* [Provided text]:

↓

On the night of 7th-8th May, Julia, Tony Q., Pam and Dick ventured up to the Holbury observatory to try out their newly acquired imaging skills. The target for the night was M64, the Black Eye Galaxy in Coma Berenices, also known as the Sleeping Beauty galaxy. A bit of a challenge maybe for a group of beginners, as it's small (10.0' x 5.4') and its apparent magnitude is only 9.4, but it is beautifully distinctive with a band of dark dust lanes obscuring the galaxy's bright nucleus.

First things first. We followed the dome procedures from the training sessions and set about performing a two star alignment. Soon of course the inevitable happened, and we got completely sidetracked while admiring our alignment stars. The seeing was poor, at best about 3 out of 5, but oh boy ! did that make the star twinkle. For those of us not used to the light-gathering power of a 20.5" scope, it was a stunning sight just to watch Regulus and Arcturus flashing and flickering in silver and gold. And while Leo was so well placed, we couldn't resist slewing to the Leo triplet and spending an indulgent few minutes studying this trio of galaxies. The spiral structures of M65 and M66 were clearly evident, with NGC 3628 rather fainter. The three together are said to give the impression of two eyes and a mouth, and we just managed to fit all three into the field of view to get (with a bit of imagination) a nice smiley face.

It was close to midnight by the time we fired up the CCD. Again, everything went smoothly apart from a little fiddling about trying to find an optimal focus. A fuzzy blob appeared on the screen. Knowing we wouldn't achieve much with the seeing so poor, we opted for just 15 subexposures of 15 seconds. The fuzzy blob persisted. Maxim's automatic align and combine functions refused to co-operate, probably due to the lack of bright stars to align on, so we packed up at that point, pleased we had at least saved some images.

The next day, Julia loaded up the images into Maxim once again, and persuaded it to perform an align using the 2-star method. Suddenly, the "wow!" moment ocurred. M64 did indeed emerge from the digital mist, with its unmistakable dark feature that suggests dust lanes. Just a little more processing in Photoshops was necessary to crop the image, adjust levels and apply a despeckle filter.

Of course, our image is poor compared to some of the ones we've seen from the training. However, as Pam says, it's much more interesting when it's your own. So we're pretty pleased with our first attempt, and can't wait to try again. It shows just what can be accomplished by a group of beginners given poor skies, terrible focus, and exposures that were too few and too short.

The ease with which we're acquired our first image has inspired us to try again soon, and we hope everyone who has done the training will follow suit.

↑

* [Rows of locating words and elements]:
↓

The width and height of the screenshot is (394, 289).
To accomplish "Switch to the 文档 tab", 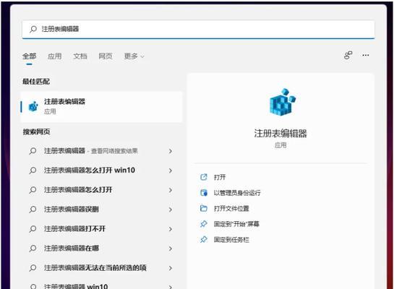I will point(80,56).
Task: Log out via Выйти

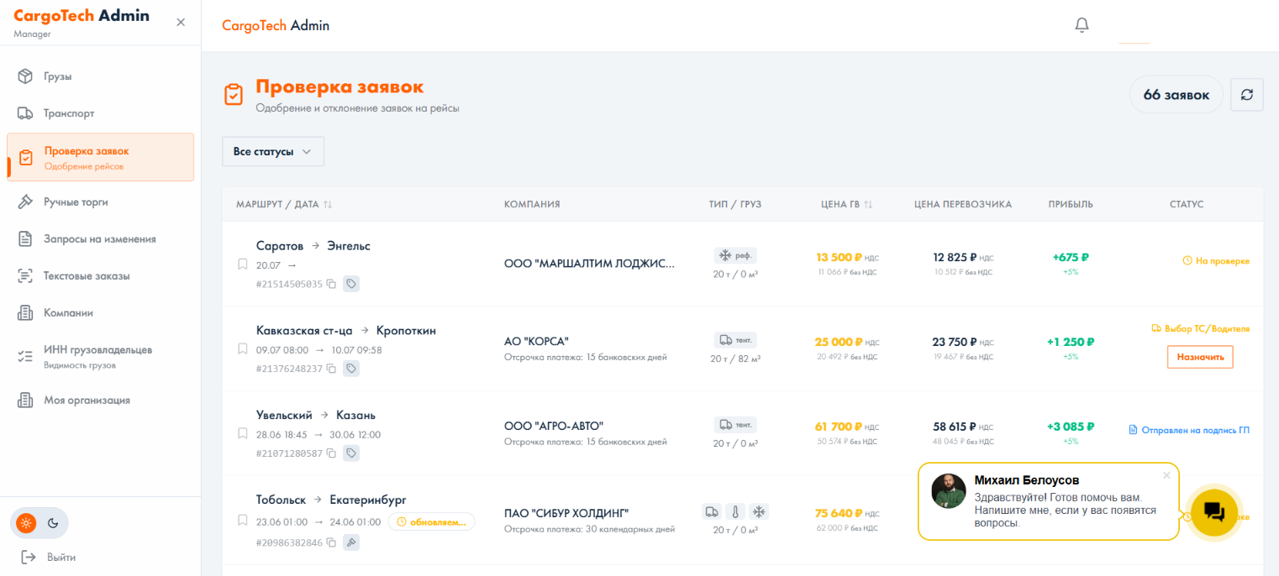Action: [x=50, y=557]
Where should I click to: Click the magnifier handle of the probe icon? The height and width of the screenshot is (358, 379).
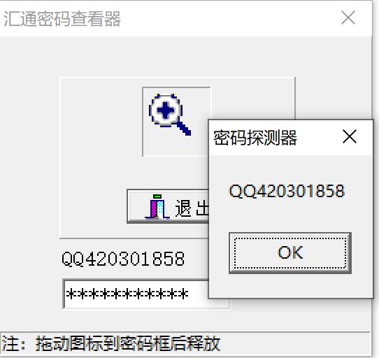[183, 128]
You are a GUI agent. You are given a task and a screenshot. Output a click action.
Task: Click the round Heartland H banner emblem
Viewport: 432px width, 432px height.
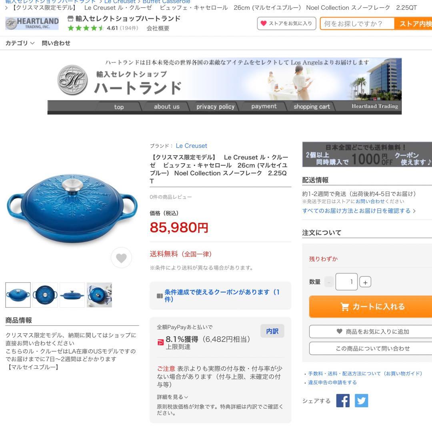[x=73, y=80]
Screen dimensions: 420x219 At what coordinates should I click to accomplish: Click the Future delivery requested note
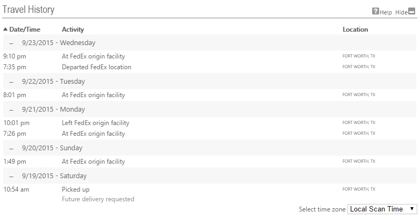(x=98, y=199)
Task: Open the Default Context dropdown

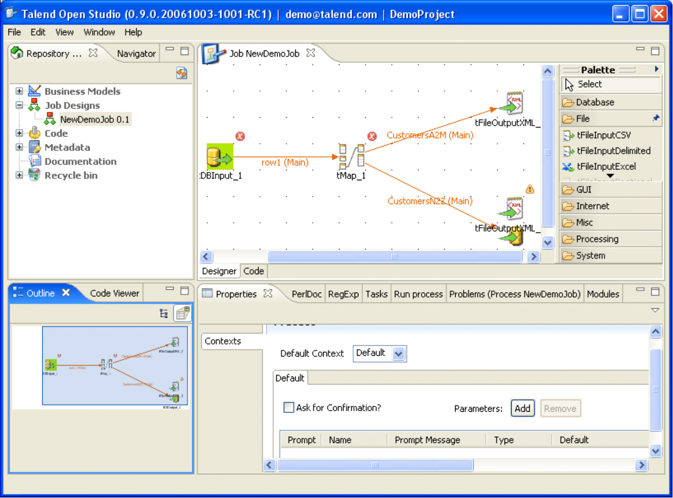Action: (x=399, y=353)
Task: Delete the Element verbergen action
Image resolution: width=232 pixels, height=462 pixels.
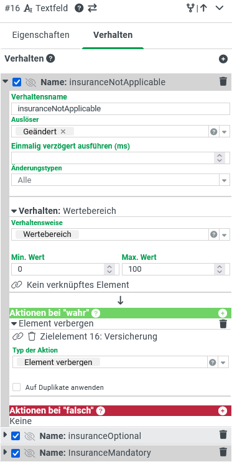Action: tap(223, 324)
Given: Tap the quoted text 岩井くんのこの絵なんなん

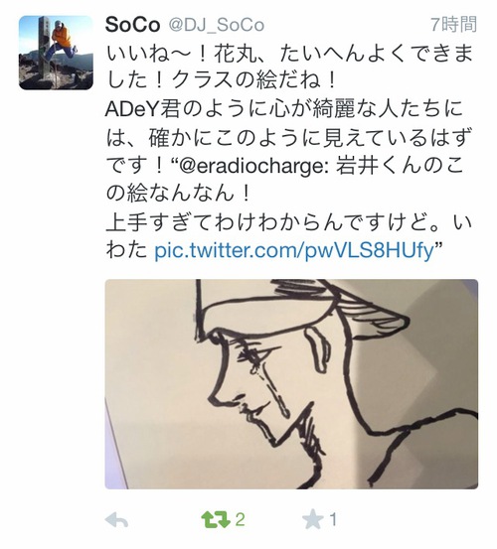Looking at the screenshot, I should point(284,180).
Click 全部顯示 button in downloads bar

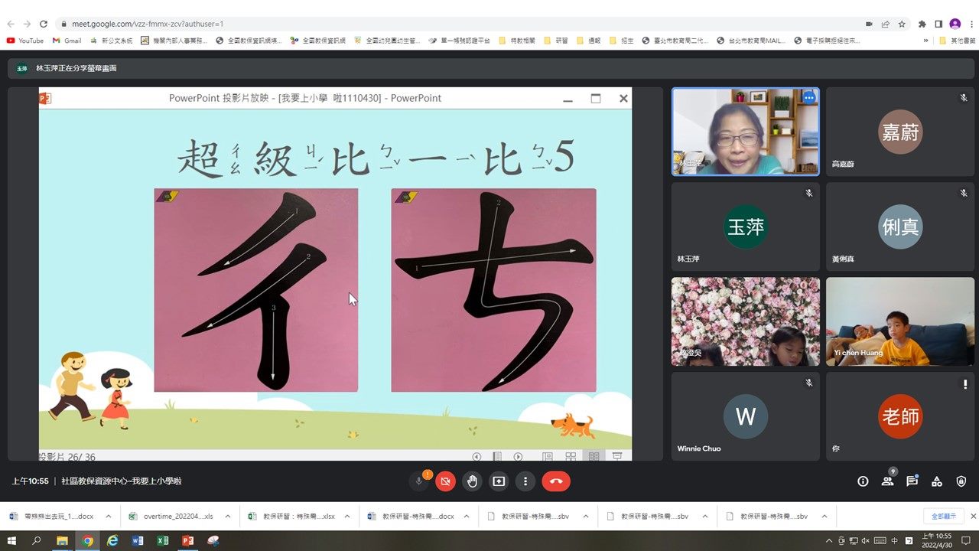[943, 517]
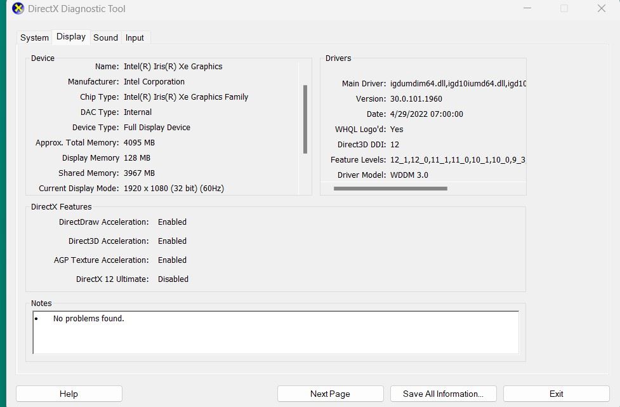This screenshot has height=407, width=620.
Task: Stay on the Display tab
Action: tap(70, 36)
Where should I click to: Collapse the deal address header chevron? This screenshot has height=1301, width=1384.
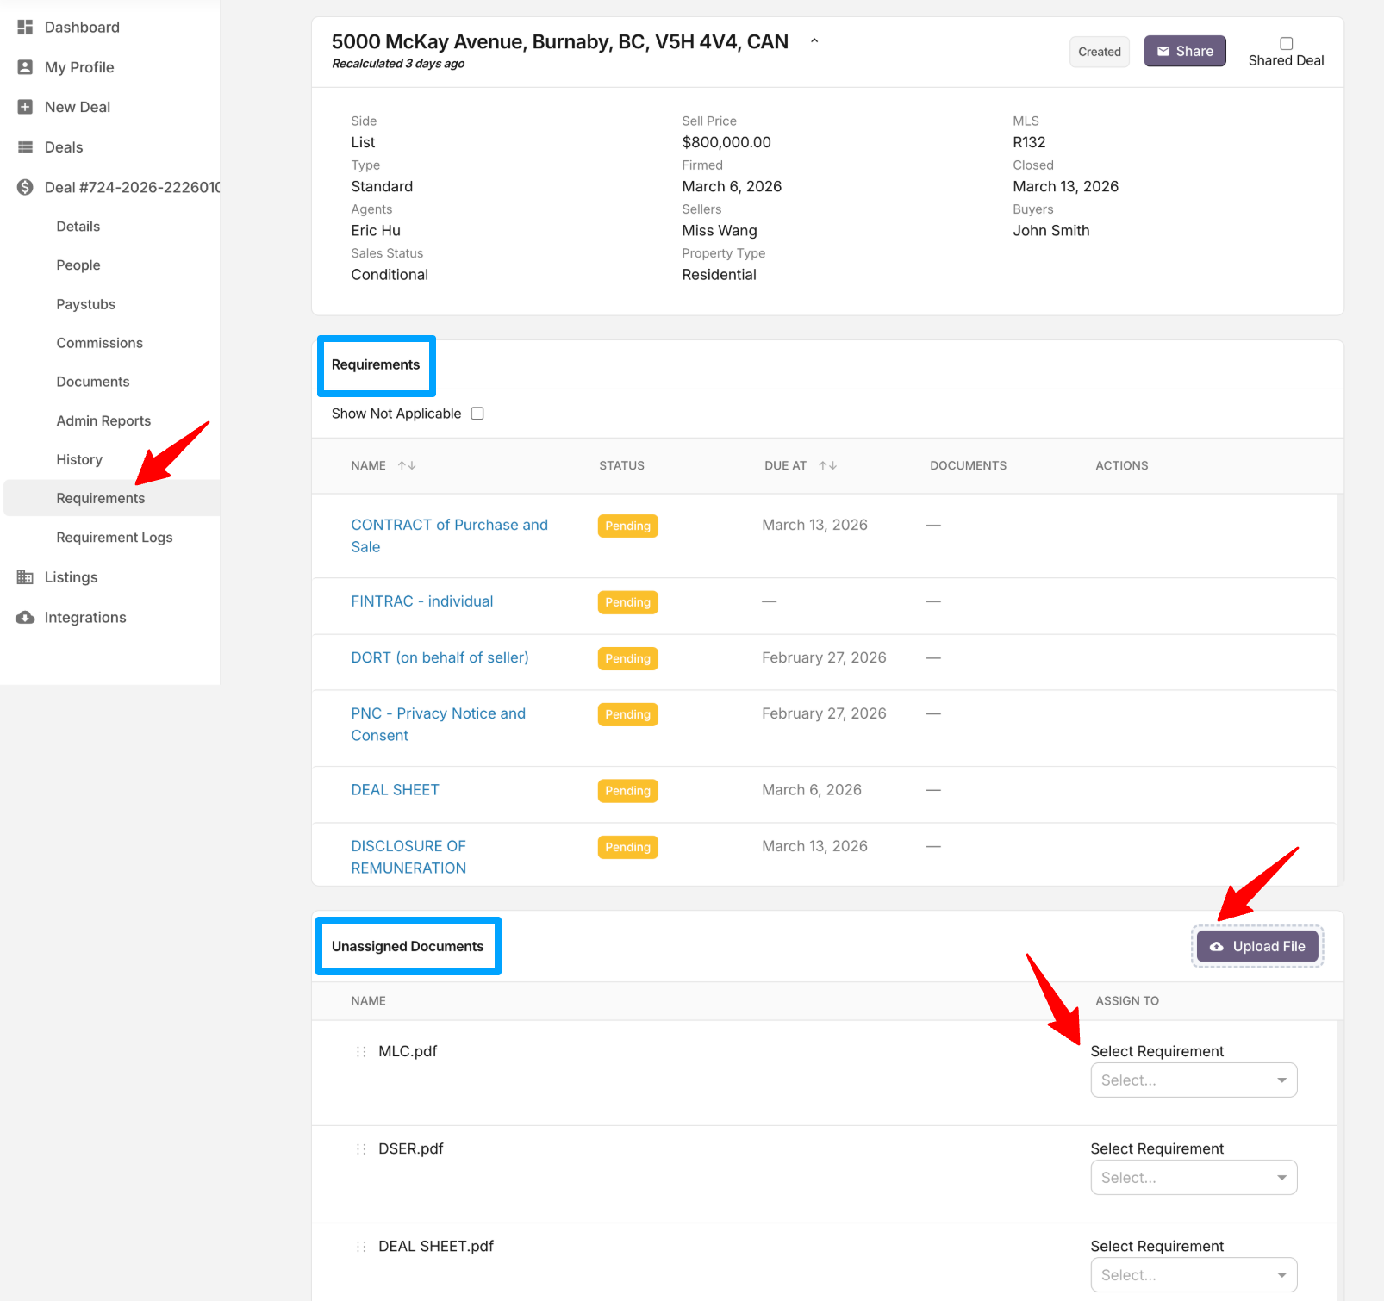(814, 41)
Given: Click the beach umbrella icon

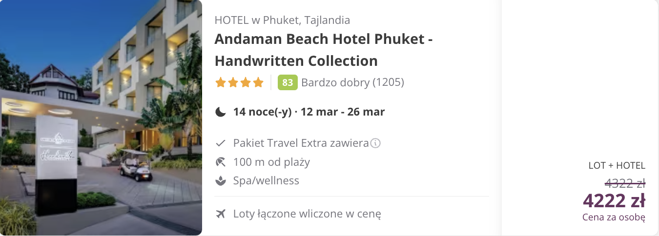Looking at the screenshot, I should [x=221, y=162].
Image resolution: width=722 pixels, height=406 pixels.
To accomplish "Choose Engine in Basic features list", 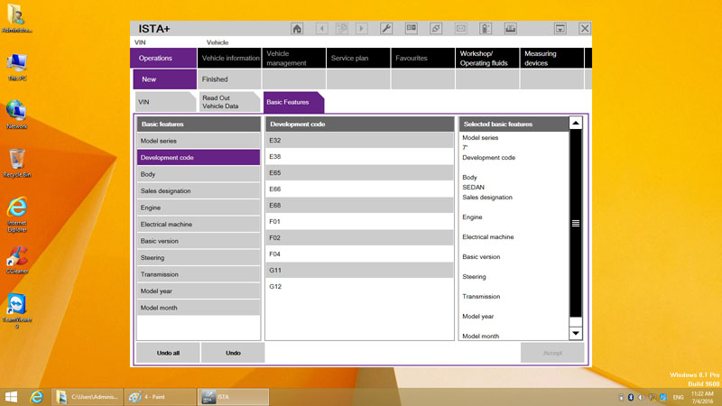I will (199, 208).
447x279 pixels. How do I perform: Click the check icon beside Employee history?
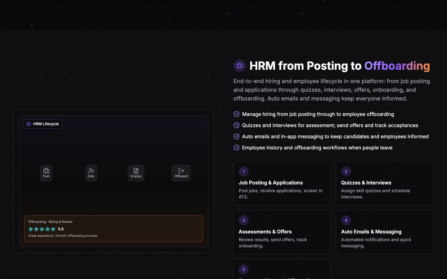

↑

* [What is expected]:
In the account of the night at the Holbury observatory, how many subexposures of M64 did the group take, and how long was each one? You won't need the rows for this.

* [Finished exercise]:
They took 15 subexposures of 15 seconds each.